Saved entries -
▬▬▬▬▬▬

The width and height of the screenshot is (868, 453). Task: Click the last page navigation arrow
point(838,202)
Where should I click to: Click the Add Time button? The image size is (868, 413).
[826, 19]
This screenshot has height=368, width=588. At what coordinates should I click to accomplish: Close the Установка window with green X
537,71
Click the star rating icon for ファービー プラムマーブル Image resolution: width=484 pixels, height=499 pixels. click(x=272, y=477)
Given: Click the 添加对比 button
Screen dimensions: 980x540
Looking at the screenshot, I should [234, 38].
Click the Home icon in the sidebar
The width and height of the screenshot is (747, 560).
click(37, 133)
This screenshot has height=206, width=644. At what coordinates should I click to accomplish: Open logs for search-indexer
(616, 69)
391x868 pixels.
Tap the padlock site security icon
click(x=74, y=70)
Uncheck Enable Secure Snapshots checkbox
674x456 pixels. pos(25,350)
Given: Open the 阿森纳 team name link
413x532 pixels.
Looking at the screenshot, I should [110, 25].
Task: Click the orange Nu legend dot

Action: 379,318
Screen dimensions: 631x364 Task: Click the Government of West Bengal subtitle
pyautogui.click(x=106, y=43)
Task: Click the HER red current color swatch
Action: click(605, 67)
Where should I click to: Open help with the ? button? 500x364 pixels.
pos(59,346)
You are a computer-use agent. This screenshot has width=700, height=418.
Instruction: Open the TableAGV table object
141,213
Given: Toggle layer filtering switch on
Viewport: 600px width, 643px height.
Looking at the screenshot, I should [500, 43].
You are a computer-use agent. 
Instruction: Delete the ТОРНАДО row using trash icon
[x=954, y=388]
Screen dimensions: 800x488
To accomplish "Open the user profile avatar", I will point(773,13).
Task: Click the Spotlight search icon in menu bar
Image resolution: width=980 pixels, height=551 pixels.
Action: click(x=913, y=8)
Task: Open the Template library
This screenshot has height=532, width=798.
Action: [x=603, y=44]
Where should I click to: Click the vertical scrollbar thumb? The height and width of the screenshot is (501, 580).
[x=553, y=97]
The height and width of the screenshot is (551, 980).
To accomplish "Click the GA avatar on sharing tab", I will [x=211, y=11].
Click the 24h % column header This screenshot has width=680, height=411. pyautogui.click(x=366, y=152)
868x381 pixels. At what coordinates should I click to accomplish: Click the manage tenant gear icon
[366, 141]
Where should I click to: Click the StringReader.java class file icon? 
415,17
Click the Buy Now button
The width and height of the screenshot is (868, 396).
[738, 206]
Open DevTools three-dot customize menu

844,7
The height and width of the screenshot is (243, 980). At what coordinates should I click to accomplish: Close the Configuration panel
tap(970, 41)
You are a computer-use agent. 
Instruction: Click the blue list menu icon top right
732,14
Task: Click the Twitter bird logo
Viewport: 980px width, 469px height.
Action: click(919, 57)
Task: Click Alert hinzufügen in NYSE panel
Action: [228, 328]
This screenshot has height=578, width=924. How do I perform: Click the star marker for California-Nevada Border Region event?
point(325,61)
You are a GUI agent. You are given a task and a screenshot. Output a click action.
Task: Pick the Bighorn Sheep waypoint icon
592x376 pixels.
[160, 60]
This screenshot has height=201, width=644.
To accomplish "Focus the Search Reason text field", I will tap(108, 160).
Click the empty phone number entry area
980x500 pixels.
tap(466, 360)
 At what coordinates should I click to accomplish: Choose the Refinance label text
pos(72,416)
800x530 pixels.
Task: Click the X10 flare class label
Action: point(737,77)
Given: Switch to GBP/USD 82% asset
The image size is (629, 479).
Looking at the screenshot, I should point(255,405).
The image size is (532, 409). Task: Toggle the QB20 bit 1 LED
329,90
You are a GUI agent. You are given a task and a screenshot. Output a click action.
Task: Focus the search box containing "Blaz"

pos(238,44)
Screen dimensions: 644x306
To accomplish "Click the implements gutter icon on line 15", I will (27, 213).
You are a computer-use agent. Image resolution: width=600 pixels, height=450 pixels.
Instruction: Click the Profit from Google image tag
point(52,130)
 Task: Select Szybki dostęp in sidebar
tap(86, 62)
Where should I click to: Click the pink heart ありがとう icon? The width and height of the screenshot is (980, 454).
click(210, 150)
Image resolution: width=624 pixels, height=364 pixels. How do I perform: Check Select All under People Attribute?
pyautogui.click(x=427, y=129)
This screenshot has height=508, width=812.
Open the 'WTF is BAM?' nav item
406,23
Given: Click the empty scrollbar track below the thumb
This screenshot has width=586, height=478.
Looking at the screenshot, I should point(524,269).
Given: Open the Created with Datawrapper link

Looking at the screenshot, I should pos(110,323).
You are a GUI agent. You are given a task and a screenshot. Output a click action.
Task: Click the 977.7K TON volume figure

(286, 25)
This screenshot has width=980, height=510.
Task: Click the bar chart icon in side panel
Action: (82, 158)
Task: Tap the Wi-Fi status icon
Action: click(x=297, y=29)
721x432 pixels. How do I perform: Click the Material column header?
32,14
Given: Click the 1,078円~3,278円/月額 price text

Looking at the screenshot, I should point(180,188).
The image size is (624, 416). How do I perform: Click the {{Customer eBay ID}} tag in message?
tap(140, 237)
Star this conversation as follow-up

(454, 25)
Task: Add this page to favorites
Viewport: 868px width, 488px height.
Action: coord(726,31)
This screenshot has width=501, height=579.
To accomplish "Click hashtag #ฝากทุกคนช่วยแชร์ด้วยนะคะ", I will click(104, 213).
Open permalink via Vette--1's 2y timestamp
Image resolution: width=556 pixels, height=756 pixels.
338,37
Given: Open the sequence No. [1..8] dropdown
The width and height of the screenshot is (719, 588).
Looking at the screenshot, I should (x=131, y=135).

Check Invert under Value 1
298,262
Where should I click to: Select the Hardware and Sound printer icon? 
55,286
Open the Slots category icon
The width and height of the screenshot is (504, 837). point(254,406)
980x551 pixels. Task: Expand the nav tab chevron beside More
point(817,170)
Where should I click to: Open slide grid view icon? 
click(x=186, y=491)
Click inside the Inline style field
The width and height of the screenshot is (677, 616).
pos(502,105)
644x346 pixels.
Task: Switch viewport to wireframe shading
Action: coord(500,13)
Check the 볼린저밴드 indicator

▬▬▬▬▬▬

Repeat the data verbatim, line after line, leaving nothing out.

Response for this exercise -
The width and height of the screenshot is (868, 453). Task: Click the last page navigation arrow
point(838,202)
Where should I click to: Click the Add Time button? The image size is (868, 413).
[826, 19]
This screenshot has height=368, width=588. At what coordinates should I click to accomplish: Close the Установка window with green X
537,71
Click the star rating icon for ファービー プラムマーブル Image resolution: width=484 pixels, height=499 pixels. click(x=272, y=477)
Given: Click the 添加对比 button
Screen dimensions: 980x540
Looking at the screenshot, I should [234, 38].
Click the Home icon in the sidebar
The width and height of the screenshot is (747, 560).
click(37, 133)
This screenshot has height=206, width=644. At what coordinates should I click to accomplish: Open logs for search-indexer
(616, 69)
391x868 pixels.
Tap the padlock site security icon
click(x=74, y=70)
Uncheck Enable Secure Snapshots checkbox
674x456 pixels. pos(25,350)
Given: Open the 阿森纳 team name link
413x532 pixels.
Looking at the screenshot, I should [110, 25].
Task: Click the orange Nu legend dot

Action: 379,318
Screen dimensions: 631x364 Task: Click the Government of West Bengal subtitle
pyautogui.click(x=106, y=43)
Task: Click the HER red current color swatch
Action: click(605, 67)
Where should I click to: Open help with the ? button? 500x364 pixels.
pos(59,346)
You are a computer-use agent. This screenshot has width=700, height=418.
Instruction: Open the TableAGV table object
141,213
Given: Toggle layer filtering switch on
Viewport: 600px width, 643px height.
Looking at the screenshot, I should [500, 43].
You are a computer-use agent. 
Instruction: Delete the ТОРНАДО row using trash icon
[x=954, y=388]
Screen dimensions: 800x488
To accomplish "Open the user profile avatar", I will point(773,13).
Task: Click the Spotlight search icon in menu bar
Image resolution: width=980 pixels, height=551 pixels.
Action: click(x=913, y=8)
Task: Open the Template library
This screenshot has height=532, width=798.
Action: [x=603, y=44]
Where should I click to: Click the vertical scrollbar thumb? The height and width of the screenshot is (501, 580).
[x=553, y=97]
The height and width of the screenshot is (551, 980).
To accomplish "Click the GA avatar on sharing tab", I will [x=211, y=11].
Click the 24h % column header This screenshot has width=680, height=411. pyautogui.click(x=366, y=152)
868x381 pixels. At what coordinates should I click to accomplish: Click the manage tenant gear icon
[366, 141]
Where should I click to: Click the StringReader.java class file icon? 
415,17
Click the Buy Now button
The width and height of the screenshot is (868, 396).
[738, 206]
Open DevTools three-dot customize menu

844,7
The height and width of the screenshot is (243, 980). At what coordinates should I click to accomplish: Close the Configuration panel
tap(970, 41)
You are a computer-use agent. 
Instruction: Click the blue list menu icon top right
732,14
Task: Click the Twitter bird logo
Viewport: 980px width, 469px height.
Action: click(919, 57)
Task: Click Alert hinzufügen in NYSE panel
Action: [228, 328]
This screenshot has height=578, width=924. How do I perform: Click the star marker for California-Nevada Border Region event?
point(325,61)
You are a GUI agent. You are given a task and a screenshot. Output a click action.
Task: Pick the Bighorn Sheep waypoint icon
592x376 pixels.
[160, 60]
This screenshot has height=201, width=644.
To accomplish "Focus the Search Reason text field", I will tap(108, 160).
Click the empty phone number entry area
980x500 pixels.
tap(466, 360)
 At what coordinates should I click to accomplish: Choose the Refinance label text
pos(72,416)
800x530 pixels.
Task: Click the X10 flare class label
Action: point(737,77)
Given: Switch to GBP/USD 82% asset
The image size is (629, 479).
Looking at the screenshot, I should point(255,405).
The image size is (532, 409). Task: Toggle the QB20 bit 1 LED
329,90
You are a GUI agent. You are given a task and a screenshot. Output a click action.
Task: Focus the search box containing "Blaz"

pos(238,44)
Screen dimensions: 644x306
To accomplish "Click the implements gutter icon on line 15", I will (27, 213).
You are a computer-use agent. Image resolution: width=600 pixels, height=450 pixels.
Instruction: Click the Profit from Google image tag
point(52,130)
 Task: Select Szybki dostęp in sidebar
tap(86, 62)
Where should I click to: Click the pink heart ありがとう icon? The width and height of the screenshot is (980, 454).
click(210, 150)
Image resolution: width=624 pixels, height=364 pixels. How do I perform: Check Select All under People Attribute?
pyautogui.click(x=427, y=129)
This screenshot has height=508, width=812.
Open the 'WTF is BAM?' nav item
406,23
Given: Click the empty scrollbar track below the thumb
This screenshot has width=586, height=478.
Looking at the screenshot, I should point(524,269).
Given: Open the Created with Datawrapper link

Looking at the screenshot, I should pos(110,323).
You are a GUI agent. You are given a task and a screenshot. Output a click action.
Task: Click the 977.7K TON volume figure

(286, 25)
This screenshot has width=980, height=510.
Task: Click the bar chart icon in side panel
Action: (82, 158)
Task: Tap the Wi-Fi status icon
Action: click(x=297, y=29)
721x432 pixels. How do I perform: Click the Material column header?
32,14
Given: Click the 1,078円~3,278円/月額 price text

Looking at the screenshot, I should point(180,188).
The image size is (624, 416). How do I perform: Click the {{Customer eBay ID}} tag in message?
tap(140, 237)
Star this conversation as follow-up

(454, 25)
Task: Add this page to favorites
Viewport: 868px width, 488px height.
Action: coord(726,31)
This screenshot has width=501, height=579.
To accomplish "Click hashtag #ฝากทุกคนช่วยแชร์ด้วยนะคะ", I will click(104, 213).
Open permalink via Vette--1's 2y timestamp
Image resolution: width=556 pixels, height=756 pixels.
338,37
Given: Open the sequence No. [1..8] dropdown
The width and height of the screenshot is (719, 588).
Looking at the screenshot, I should (x=131, y=135).

Check Invert under Value 1
298,262
Where should I click to: Select the Hardware and Sound printer icon? 
55,286
Open the Slots category icon
The width and height of the screenshot is (504, 837). point(254,406)
980x551 pixels. Task: Expand the nav tab chevron beside More
point(817,170)
Where should I click to: Open slide grid view icon? 
click(x=186, y=491)
Click inside the Inline style field
The width and height of the screenshot is (677, 616).
pos(502,105)
644x346 pixels.
Task: Switch viewport to wireframe shading
Action: coord(500,13)
Check the 볼린저밴드 indicator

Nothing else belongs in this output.